Here’s the basics, as best I can remember them. People in New York City are dying and going missing. The police don’t know why, but it’s because there’s a giant flying monster eating them. Moriarty plays a wheelman dragged into pulling a jewelry heist that goes south. On the run, he winds up in the top Chrysler Building  which just so happens to be the monster’s nest. Meawhile detectives played by Roundtree and Carradine are trying to figure out what’s going on. In the process, Carradine becomes convinced that it’s not only a big monster, but also the reincarnation of the Aztec god Quetzlcoatl.

One of the many elements I love about this film is the fact that Moriarty’s character is so important to how this story plays out. This isn’t the story of a down on his luck hero finding the threat to the city and bringing it to the attention of the authorities. Instead, Moriarty uses the monster to take care of two guys trying to shake him down and he only tells anyone in the local government about what’s going on until after he’s made a deal to get a huge pile of money and pardons for all crimes, even the ones the NYPD might not know about (a “Nixon-like pardon” he says). Since he’s a sneaky, shifty dude, the movie goes places it wouldn’t if this were a more typical Hollywood tale.

For his part, Moriarty really carries this movie. He pulls off this oddly alluring synthesis of charming, down-on-his-luck and  bad that works so damn well. You might like him because he can play the piano so causally, but then you hate how he treats his long-suffering girlfriend. Then, at just the right point, he reveals a piece of his personal history that doesn’t excuse his behavior, but might explain it. That’s another major plus for this film, Cohen reveals bits and pieces of Moriarty’s character when they’re necessary, not before. In that way, it’s a really great example of delving out information at just the right time.

It might sound like I’m going overboard about this strange monster movie from the early 80s and maybe I am, but I still think it’s got a lot of greatness held within. However, it’s not perfect. The special effects don’t look so hot these days. From animated shadows to poorly composited images, there’s a lot for the modern eye to pick apart, but for me that was all part of the film’s charm. It did the best it could at the time and probably looked pretty darn impressive in 1982. I thought the actual Q monster looked pretty solid when it was on screen and there were plenty of dizzying aerial shots of NYC (maybe too many) that acted as monster perspective shots.

Now that I think about it, I think I might like this movie because it’s a combination of two of my favorite films without directly ripping them off. On one hand, all the perspective stuff reflect’s John Carpenter’s Halloween where he puts us in the killer’s perspective for chunks of time. Since we’re dealing with POV on a completely different level, it doesn’t feel like a direct lift. On the other hand, there’s a lot of “you don’t get to see the monster JUST yet” elements taken from Steven Spielberg’s Jaws. Around the time I watched Q, I heard a lot of people saying that the latest Godzilla  was like Jaws in the city, but it’s a dynamic that worked well given the setting and time of this film.

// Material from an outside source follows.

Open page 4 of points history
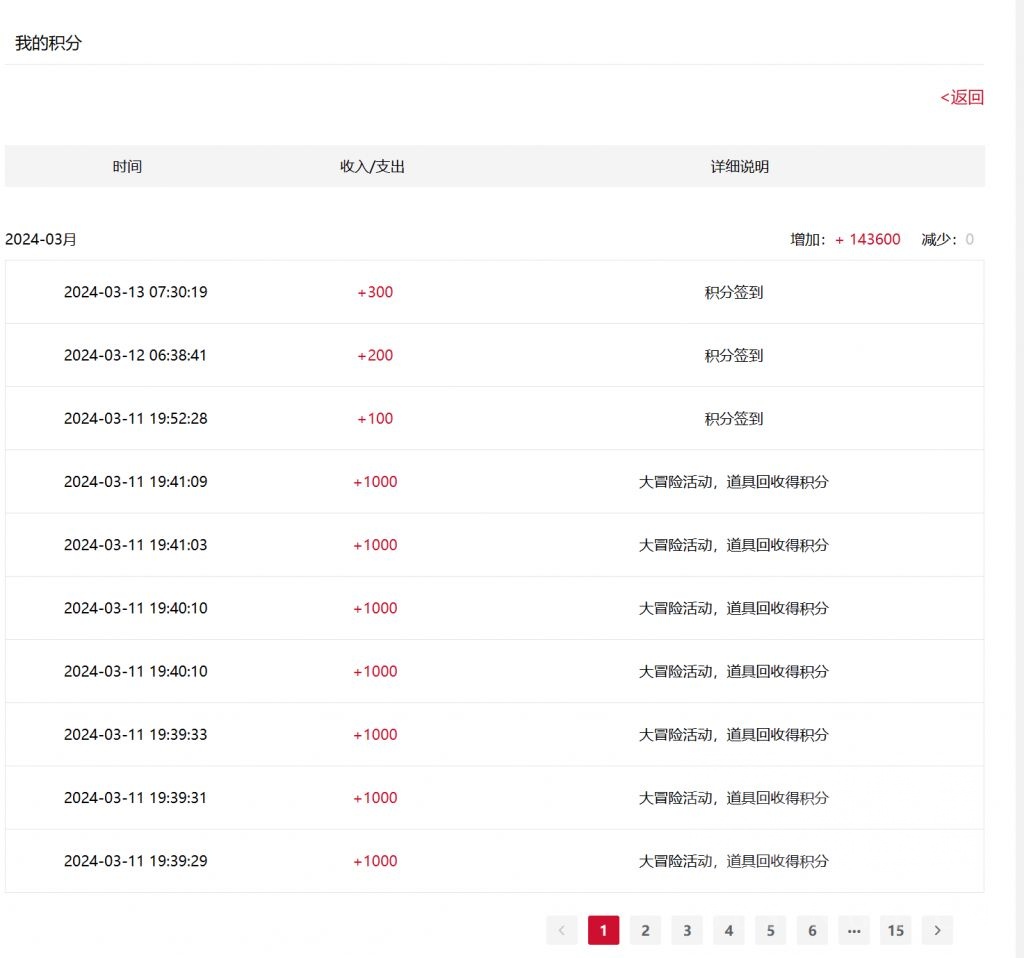Viewport: 1024px width, 958px height. tap(729, 930)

Also, like both of those admittedly much better films, Q also makes the locale a huge part of the film. Cohen and company made such good use of the Big Apple that it practically oozes all over ever frame. Obviously, the Chrysler Building plays a huge part in the proceedings, though how accurate the film is or whether they actually filmed inside, I don’t know, but those swooping arial shots also firmly cement the fact that we’re dealing with NYC. There’s even a scene shot at Columbia which I only knew because I’m familiar with another film that made such good use of New York City, Ghostbusters.

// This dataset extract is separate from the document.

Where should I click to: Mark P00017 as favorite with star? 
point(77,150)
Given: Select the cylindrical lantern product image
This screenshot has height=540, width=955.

At the end of the day, Q: The Winged Serpent benefits from a great many positive notes. Moriarty is stellar, Carradine and Roundtree are great, the setting is perfect, the story works specifically because of the characters involved, the monster looks pretty good and presents a definitely threat and it’s got a pretty well thought out mythology. For all those reasons and more, I fully recommend checking this movie out.